PROBLEMS AND TASKS:
1. In the passage on Musk's Tesla pay package, what level of support did shareholders give the package?
2. Using the passage on Musk's Tesla pay package, explain why Musk could end up receiving nothing under the plan.
3. Decide whether each statement agrees with the passage on Musk's Tesla pay package. Answer yes or no for each, and quote the words from the passage that decide it.
(a) The plan would grant Musk more than 400 million additional Tesla shares if he delivers the milestones.
(b) One of the goals is deploying ten million Optimus humanoid robots.
(c) The shareholder vote took place at the annual meeting in Austin.

Tesla shareholders approved Elon Musk’s pay package worth up to $1 trillion with 75% support at the annual meeting in Austin, a result that set off headlines declaring him a trillionaire even though the award vests only if a slate of aggressive targets is met over the next ten years.
The plan essentially carries no salary and would grant Musk more than 400 million additional Tesla shares if he delivers the milestones.
The company outlined long term goals for Musk that include delivering 20 million vehicles, bringing one million self driving robotaxi vehicles into commercial service, securing 10 million Full Self Driving subscriptions, deploying one million Optimus humanoid robots, generating up to $400 billion in core profit, and ultimately lifting market value to about $8.5 trillion from roughly $1.4 trillion today.
Hitting those marks would make the new stock grant worth about $1 trillion. If the targets are missed the options do not vest and Musk receives no salary.

GIVEN INFORMATION:
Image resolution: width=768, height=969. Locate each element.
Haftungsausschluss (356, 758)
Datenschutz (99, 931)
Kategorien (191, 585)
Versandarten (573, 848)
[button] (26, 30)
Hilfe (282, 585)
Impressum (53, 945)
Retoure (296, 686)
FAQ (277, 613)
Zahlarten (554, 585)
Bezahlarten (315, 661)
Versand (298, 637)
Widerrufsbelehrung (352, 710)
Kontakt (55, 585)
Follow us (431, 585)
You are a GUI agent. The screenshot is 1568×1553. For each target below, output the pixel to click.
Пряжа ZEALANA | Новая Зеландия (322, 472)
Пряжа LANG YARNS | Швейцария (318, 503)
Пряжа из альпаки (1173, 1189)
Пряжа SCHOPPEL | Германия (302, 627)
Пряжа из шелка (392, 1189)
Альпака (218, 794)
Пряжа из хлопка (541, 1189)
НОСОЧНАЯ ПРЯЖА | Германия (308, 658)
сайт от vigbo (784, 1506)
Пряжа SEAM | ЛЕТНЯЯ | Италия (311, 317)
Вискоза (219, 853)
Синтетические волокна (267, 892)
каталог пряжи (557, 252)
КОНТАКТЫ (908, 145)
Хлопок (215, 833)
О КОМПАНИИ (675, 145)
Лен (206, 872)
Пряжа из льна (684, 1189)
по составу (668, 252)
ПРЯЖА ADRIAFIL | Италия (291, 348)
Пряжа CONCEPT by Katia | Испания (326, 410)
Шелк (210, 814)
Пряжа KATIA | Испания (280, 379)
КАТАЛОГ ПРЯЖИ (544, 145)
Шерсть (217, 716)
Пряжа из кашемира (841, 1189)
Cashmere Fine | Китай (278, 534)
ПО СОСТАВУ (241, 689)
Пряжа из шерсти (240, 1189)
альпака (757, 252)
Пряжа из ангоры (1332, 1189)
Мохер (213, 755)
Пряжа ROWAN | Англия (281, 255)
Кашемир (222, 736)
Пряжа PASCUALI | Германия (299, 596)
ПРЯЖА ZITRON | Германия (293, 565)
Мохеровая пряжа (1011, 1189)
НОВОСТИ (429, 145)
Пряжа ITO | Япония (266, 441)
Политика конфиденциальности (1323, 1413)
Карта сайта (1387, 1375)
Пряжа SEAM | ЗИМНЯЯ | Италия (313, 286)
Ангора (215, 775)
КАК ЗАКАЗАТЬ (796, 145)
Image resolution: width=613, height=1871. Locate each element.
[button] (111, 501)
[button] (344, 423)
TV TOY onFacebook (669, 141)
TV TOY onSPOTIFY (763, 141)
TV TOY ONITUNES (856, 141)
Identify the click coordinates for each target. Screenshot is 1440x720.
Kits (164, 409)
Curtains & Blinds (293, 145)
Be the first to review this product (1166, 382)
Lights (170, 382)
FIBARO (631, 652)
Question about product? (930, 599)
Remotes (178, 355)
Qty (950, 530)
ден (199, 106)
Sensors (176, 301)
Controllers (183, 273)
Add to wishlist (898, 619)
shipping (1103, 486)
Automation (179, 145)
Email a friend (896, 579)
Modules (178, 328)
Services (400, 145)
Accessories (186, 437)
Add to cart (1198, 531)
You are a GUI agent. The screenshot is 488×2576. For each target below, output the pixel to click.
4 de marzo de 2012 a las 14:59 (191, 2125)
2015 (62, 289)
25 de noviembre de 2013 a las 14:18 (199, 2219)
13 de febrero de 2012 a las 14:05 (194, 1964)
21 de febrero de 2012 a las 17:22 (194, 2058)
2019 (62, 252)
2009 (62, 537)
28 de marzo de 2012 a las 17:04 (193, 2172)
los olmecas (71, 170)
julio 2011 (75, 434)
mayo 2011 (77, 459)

SOLUTIONS IN ORDER:
1. Shareholders approved it with 75% support.

2. The plan essentially carries no salary, and the award vests only if the targets are met over the next ten years. If the targets are missed, the options do not vest and Musk receives no salary.

3.
(a) Yes: "would grant Musk more than 400 million additional Tesla shares if he delivers the milestones"
(b) No: "deploying one million Optimus humanoid robots"
(c) Yes: "at the annual meeting in Austin"